Shirley Portwood and Rachel Stack“This is my challenge to you,” Pembrook told Diversity Day attendees. “I hope that at some point today, you will sit down and talk one-on-one with someone from a different background and try to understand their world, and hopefully they will understand yours.” 

The day began with a breakfast and a panel on “Why This Day is Important,” sponsored by the SIUE School of Business. 

“There is nothing like diversity and inclusion in the work place. You can’t have one without the other,” said Laura Morrison, senior manager of Global Human Resources Operations at Pfizer. Morrison is a member of the Pfizer Colleague Council that directs the diversity and inclusion approach for Pfizer LGBT colleagues across the world. “Diversity and inclusion will give your business a competitive advantage and impact your bottom line.” 

“Without diversity you will not have an innovative group of thinkers,” said Kelly Litzelfener, professional recruiter for Technical Youth at Brooksource. “There is research that shows that companies who have more diversity are more successful and better off financially.” 

“Social engagement is much higher among those companies where there is diversity and inclusion,” said Jimmie Howlett, vice president of community and economic development at Busey Bank and SIUE alumnus. “When there is diversity and inclusion, employees are happier. You will get more effort out of your employees in a diverse workforce.” Howlett graduated from SIUE with a bachelor’s in business administration in 2006. 

 During the luncheon, sponsored by the Office of Institutional Diversity and Inclusion, Taylor Morgan, a senior majoring in computer science, talked to others at the table about the earlier presentation on intersectionality. 

“It was really interesting. I don’t think some people realize that you can have multiple identities and the degree to which it can impact your life,” said Morgan. “I’m a student, African American, young black woman, dancer and middle class.” 

“Growing up, I used to think that those parts of me may not be able to work together, and I had to pick different pieces of my identity to display to different people,” she continued. “But now that I understand myself more, I realize I can show people all the parts of me and not feel like I need to fit into a box.” 

Sitting next to her at the luncheon was School of Education, Health and Human Behavior Interim Dean Paul Rose, PhD. “Do you enjoy surprising people by going against their expectations of you?” Rose asked. 

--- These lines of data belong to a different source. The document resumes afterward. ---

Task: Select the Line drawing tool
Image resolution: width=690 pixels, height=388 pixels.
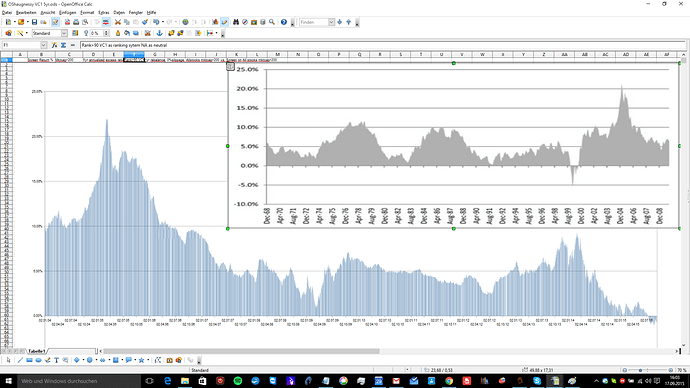Action: pyautogui.click(x=20, y=360)
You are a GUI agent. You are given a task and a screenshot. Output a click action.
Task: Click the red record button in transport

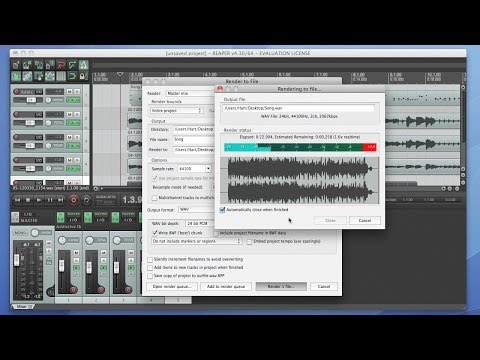pos(74,200)

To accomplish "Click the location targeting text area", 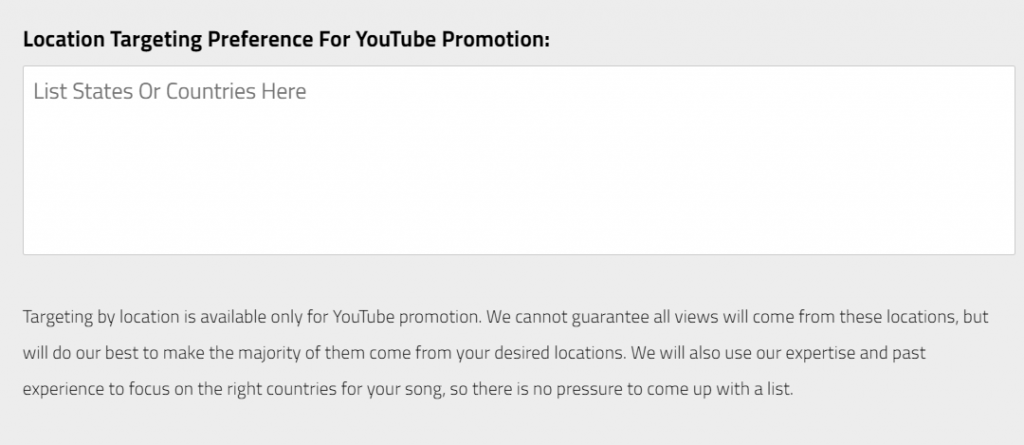I will tap(519, 160).
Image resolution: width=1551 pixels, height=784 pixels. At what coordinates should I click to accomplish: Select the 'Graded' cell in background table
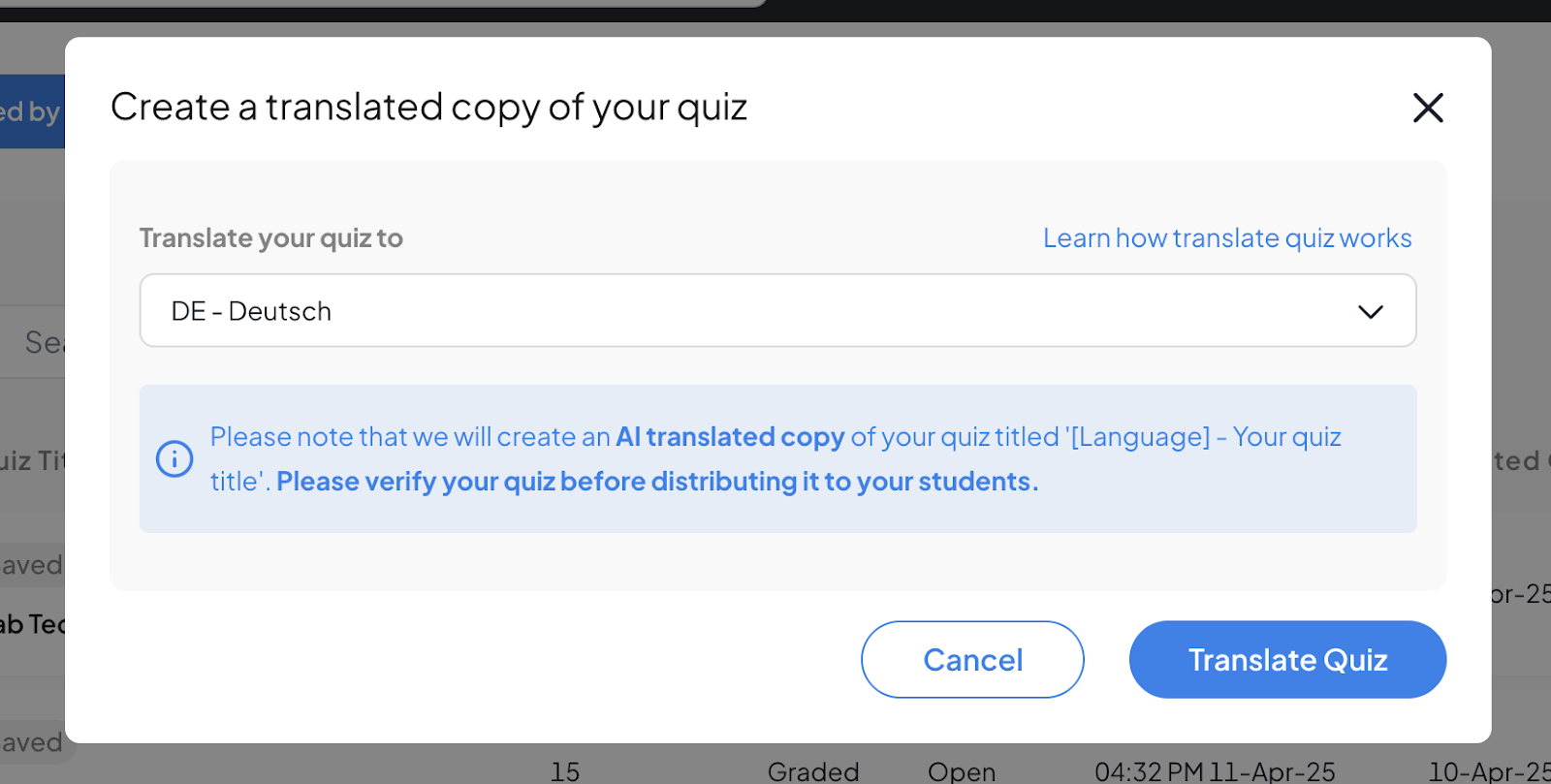tap(812, 771)
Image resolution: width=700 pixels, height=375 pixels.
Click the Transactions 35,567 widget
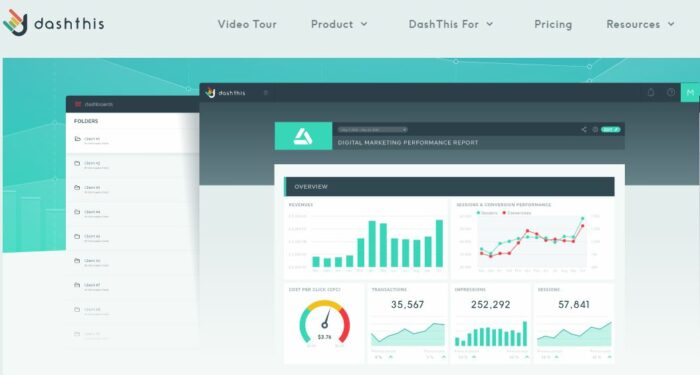pyautogui.click(x=408, y=323)
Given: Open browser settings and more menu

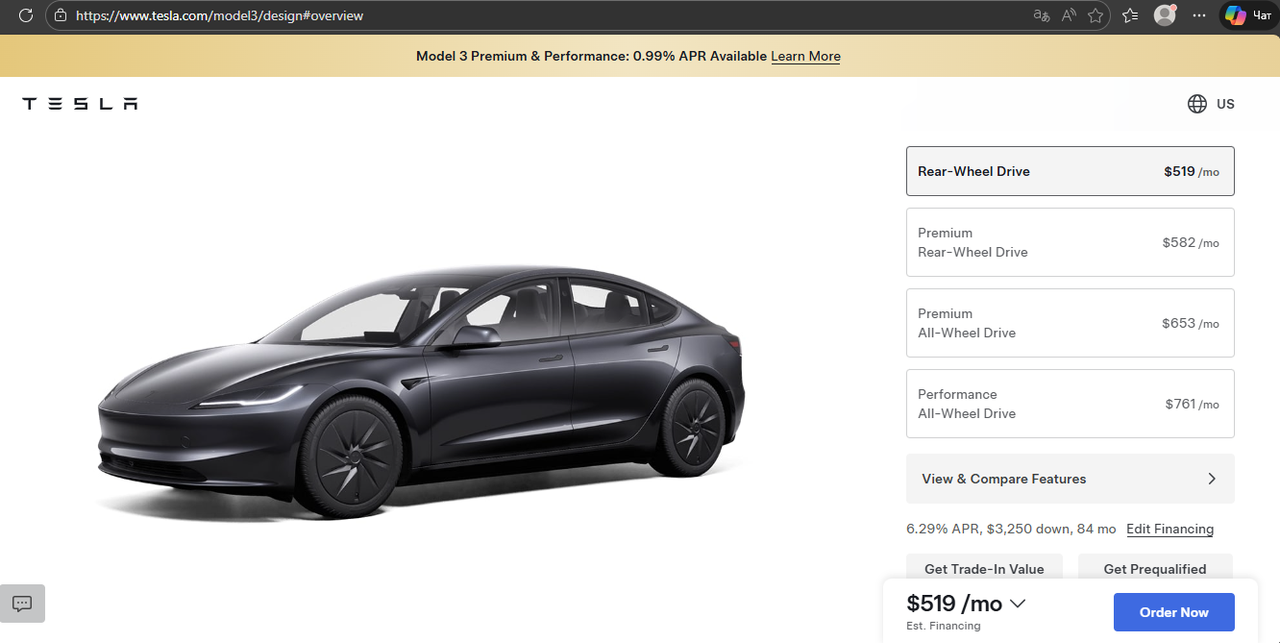Looking at the screenshot, I should tap(1200, 15).
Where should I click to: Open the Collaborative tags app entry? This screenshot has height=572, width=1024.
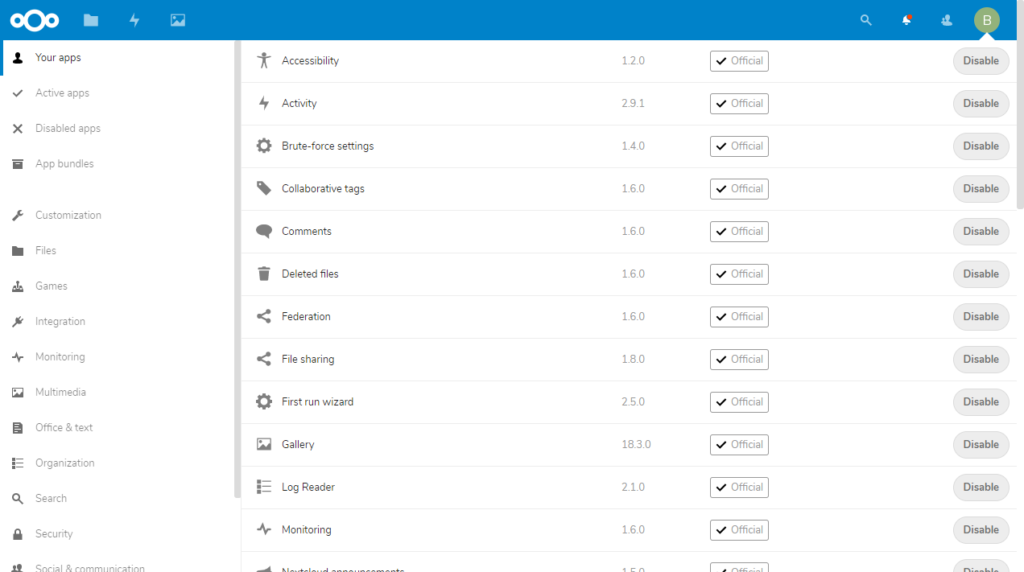pos(323,189)
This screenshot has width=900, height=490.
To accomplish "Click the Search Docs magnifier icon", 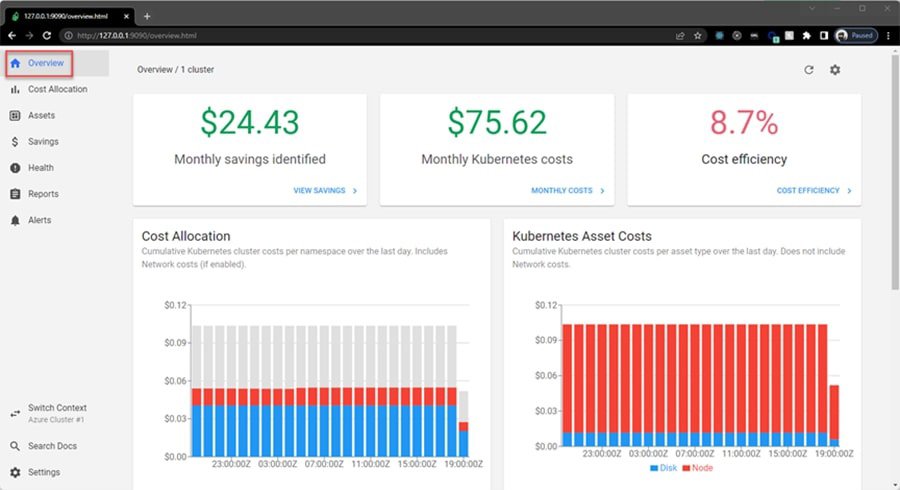I will coord(15,446).
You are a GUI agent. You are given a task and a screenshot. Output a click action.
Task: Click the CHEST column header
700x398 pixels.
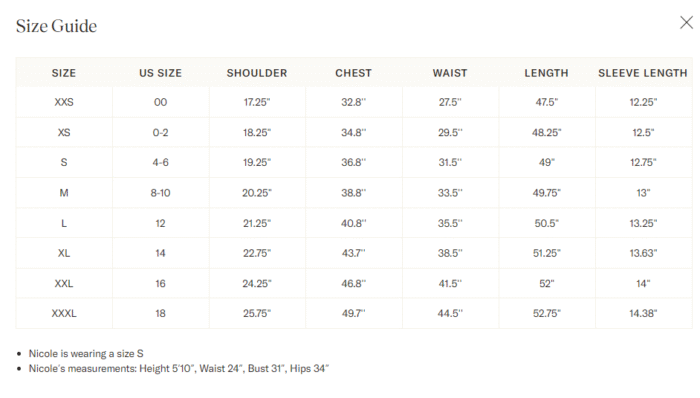point(353,73)
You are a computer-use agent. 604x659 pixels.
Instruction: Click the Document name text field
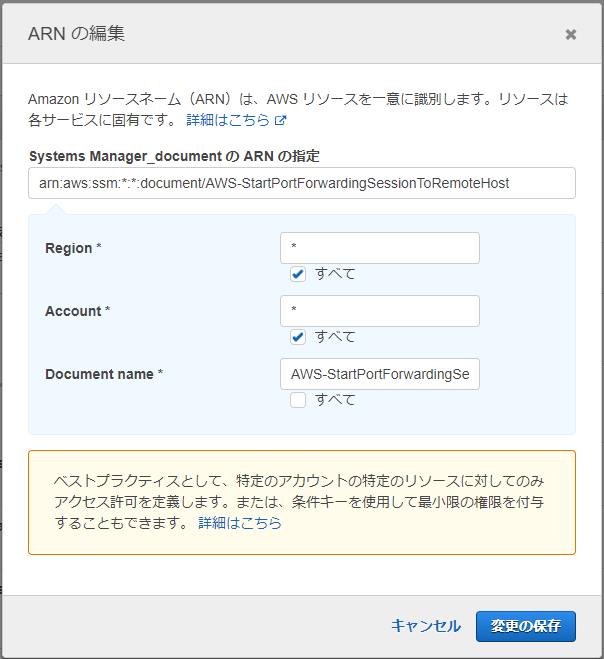pyautogui.click(x=380, y=374)
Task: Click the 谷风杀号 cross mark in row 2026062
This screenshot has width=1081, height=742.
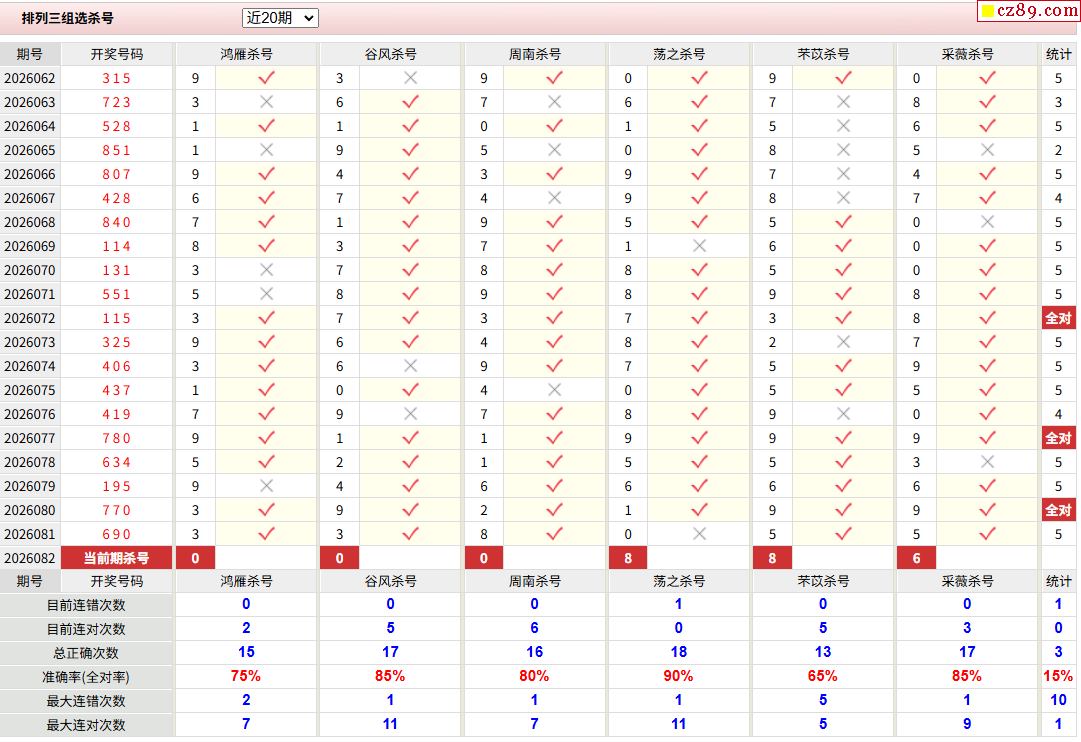Action: tap(410, 78)
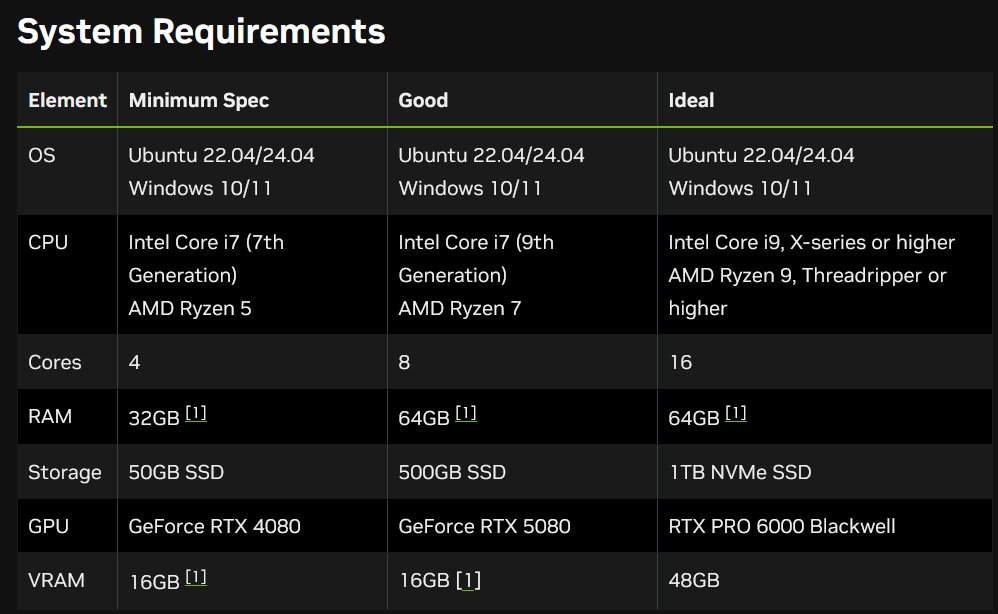998x614 pixels.
Task: Open footnote [1] beside Good 64GB RAM
Action: 466,414
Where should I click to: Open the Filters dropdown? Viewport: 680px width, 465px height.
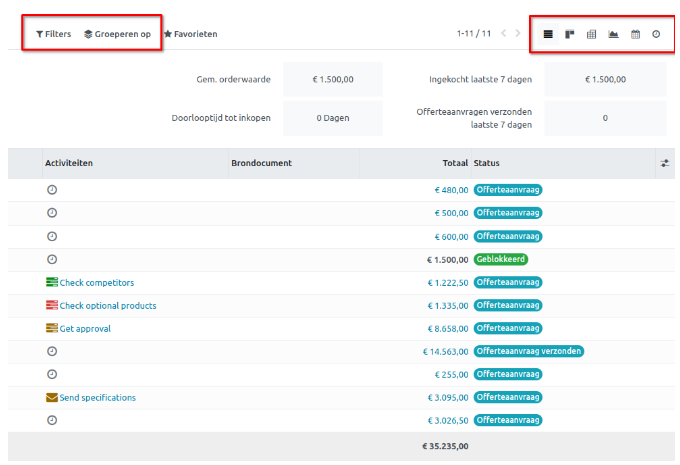pos(53,34)

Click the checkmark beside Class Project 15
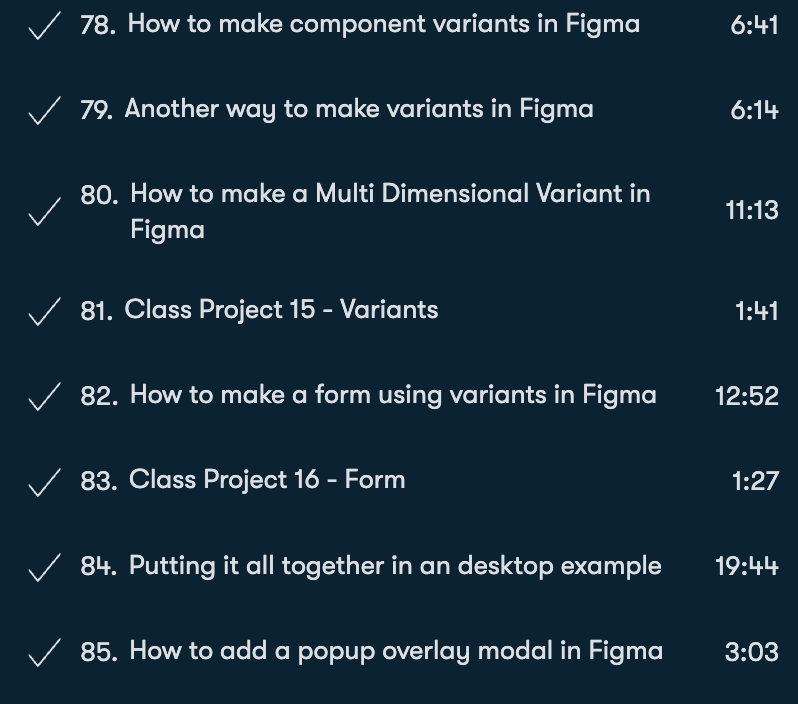click(44, 313)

“Yes. If people try to put me into a box, I do like to combat it by proving them wrong,” smiled Morgan, who is president of the SIUE Chapter of National Society of Black Engineers. “There are also people within your own group who say one experience or experiences have to be common among the entire group. I think that comes from a place of fear sometimes. I like to show that it is OK to have a different opinion and different experiences among those who are in your group. When people break out of those boundaries, it shows others it is OK for them to do so, too.” 

“I do, too,” added Rose. “Sometimes, if you are a white, middle class male, people will assume that you have certain political, religious or other views. But it turns out, that if you get to know someone well enough, you will find everyone is unique.” 

Details on the numerous educational sessions held throughout Diversity Day are available at siue.edu/diversity-day. 

Photos: Several panels were held during SIUE Diversity Day including “Why This Day is Important” and “Intersectionality.” 

Among the many events during the day was a discussion on the book, The New Jim Crow: Mass Incarceration in the Age of Colorblindness, by Michelle Alexander. Venessa A. Brown, PhD, associate chancellor for diversity and inclusion and chief diversity officer, facilitated the discussion. 

Many activities occurred throughout the day including songs from preschoolers at the SIUE Helen Davis Head Start/Early Head Start Center and an Art Hive. 

SIUE Diversity Day brought together many people. Shown from (L-R) are Shirley Portwood, SIU Board of Trustee member, and Rachel Stack, SIUE vice chancellor for University Advancement and CEO of the University Foundation.